Form is among them: The company recently leased the nearly 100,000-square-foot spot in Somerville’s Inner Belt district where Healey’s announcement took place, and is considering an even bigger expansion in the city.

“There are so many great ideas that come from this region,” Wiley said. “This bill helps ensure that a lot more of those ideas turn into companies that start here, but more importantly they scale here, they grow here, they prove their technology to the world, and they stay here.”

The $1 billion in climate-tech funding breaks down into three buckets, all under the Massachusetts Clean Energy Center’s purview: $400 million over 10 years for capital projects, $300 million for tax incentives, and $300 million for operations.

Before this year, the clean energy center’s annual budget typically totaled $30 million or so, funded mainly by a charge on electric utility bills. Last year, at Healey’s request, the Legislature essentially doubled that number by adding $30 million from the state budget. While Healey’s commitment to MassCEC’s operations assumes that the Legislature will keep that funding intact over the next 10 years, the upcoming bond bill would expand MassCEC’s capacity to invest in capital projects such as real estate and equipment, as well as new climate-tech tax incentives.
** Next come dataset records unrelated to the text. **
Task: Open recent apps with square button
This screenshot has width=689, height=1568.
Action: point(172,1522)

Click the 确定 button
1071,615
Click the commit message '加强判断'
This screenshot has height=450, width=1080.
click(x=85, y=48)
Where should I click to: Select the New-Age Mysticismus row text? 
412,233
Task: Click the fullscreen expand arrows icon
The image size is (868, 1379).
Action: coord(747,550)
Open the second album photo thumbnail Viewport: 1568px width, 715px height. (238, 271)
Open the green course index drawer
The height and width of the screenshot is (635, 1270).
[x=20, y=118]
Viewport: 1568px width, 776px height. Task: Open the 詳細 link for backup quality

“It’s bringing us into the same realm as life sciences in terms of the type of investments we can do,” said Emily Reichert, the former Greentown Labs chief executive recruited by Healey last fall to run the clean energy center. “Companies tend to start here. Our ecosystem is so strong that I think this extra ability that MassCEC will have to do economic development activity can tip us over into a much more attractive long-term place [for climate-tech companies].”

In total, Healey is seeking the Legislature’s approval to borrow $500 million for life sciences and $400 million for climate-tech over 10 years, and then another $1.9 billion over five years for other economic development programs. The $3.5 billion total also assumes $650 million in tax incentives for clean-tech and life sciences and another $100 million for other tax credits but does not include money for the operating budgets for MassCEC and its counterpart, the Massachusetts Life Sciences Center, according to the state Executive Office of Administration & Finance. Matthew Gorzkowicz, the Administration & Finance secretary, said the administration can fit the bonding elements of the bill within the state’s roughly $3 billion annual borrowing limit.

The Legislature’s economic development committee will hold a public hearing in the next several weeks to discuss the bill. Eventually, the House and Senate will propose their own versions before the differences get resolved before formal legislative sessions end on July 31.

The committee cochairs, Senator Barry Finegold and Representative Jerald Parisella, stood aside Healey during her announcement on Thursday, and offered praise for Healey’s and Hao’s ideas in subsequent interviews. But they said they still need to see the bill’s details before forming a full opinion.

“There are a lot of interesting ideas in there, there are a lot of good proposals,” Parisella said. “I want to make sure we do our own due diligence. … We do have to ask the question: ‘Is this something we can afford?’ ”

Some advocates had wanted to see an even bigger boost. The fear is that rival states such as California and New York can outmaneuver Massachusetts in the race for climate-tech jobs as states and countries around the world look to reduce carbon emissions and fight global warming.

Massachusetts is already in a strong position, with investment bank Jefferies recently ranking the state second after California in climate-tech based on the total of venture, private equity and infrastructure investments over the past three years.

“I marvel at the scale of opportunity in Massachusetts to really own this sector,” said Elizabeth Turnbull Henry, president of the Environmental League of Massachusetts. “We’re hearing from entrepreneurs and founders and CEOs that it’s kind of a jump ball right now where the sector really finds its home in the US. If Massachusetts is visionary … and committed, we could win it. If we’re not, we won’t.”